Posing as a friend of a woman needing help, Comstock showed up at Madame Restell’s doorstep. He then turned their meeting into an opportunity for criminal prosecution based on her willingness to help. Comstock had obtained a position as a U.S. postal special agent. Restell’s years of running ads in newspapers suggesting family limitation were over. On the eve of trial, afraid of going to prison, Madame Restell died by suicide. During his career, Comstock drove fifteen people to death by suicide. He was not at all bothered by Restell’s death and he considered it a victory. He believed his desire to control women protected the traditional family.

Interestingly, the anti-abortion movement is now trying to bring the Comstock Act back from the dead. Because of its massive unpopularity, the anti-choicers could never hope to pass abortion bans by the franchise so they have resorted to looking at old laws to see if they can be revived. With Roe v Wade overruled, they want to resurrect the Comstock Act even though that act has been a dead letter for generations.

In his April decision, Texas Federal Court Judge Matthew Kacsmaryk invalidated the Food and Drug Administration’s approval of an abortion pill, mifepristone. Mifepristone had been approved by the FDA for over 20 years. Judge Kacsmaryk relied in part on the Comstock Act.

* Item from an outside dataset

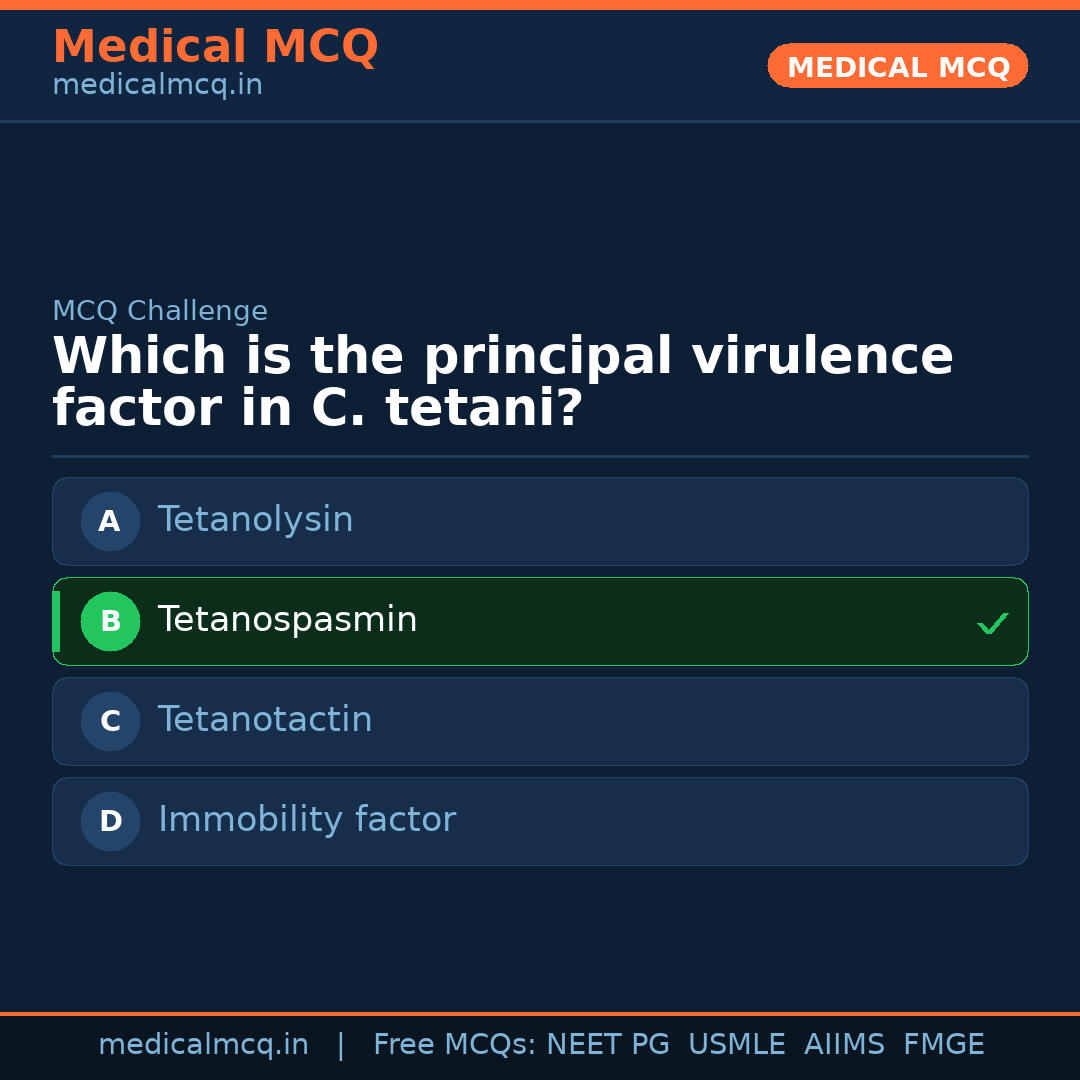Pick the Tetanotactin answer text
Viewport: 1080px width, 1080px height.
(265, 720)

That case is now before the Supreme Court.

Around the same time, a group of evangelical ministers and New Mexico elected officials filed a lawsuit arguing that the Comstock Act overrode an abortion rights law signed by New Mexico’s governor, Michelle Lujan Grisham, that prevented local government from enacting ordinances to ban abortion in their jurisdictions.

Also, 20 Republican Attorney Generals invoked Comstock in a February letter attempting to pressure Walgreens and CVS to not distribute abortion pills. Walgreens caved on dispensing mifepristone.

While some of the Comstock Act has been rendered moot, and it appeared to be ancient history, Comstockery has returned. The corpse is walking dead and what is left is trying for a second act. The history of abortion may seem like an obscure topic but the enemies of women’s reproductive rights have been cherry-picking their history to advance a backward agenda.

From Anthony Comstock to Samuel Alito, the sexism remains the same. Just like in the 19th century, men in the 21st century are still trying to control the lives of women.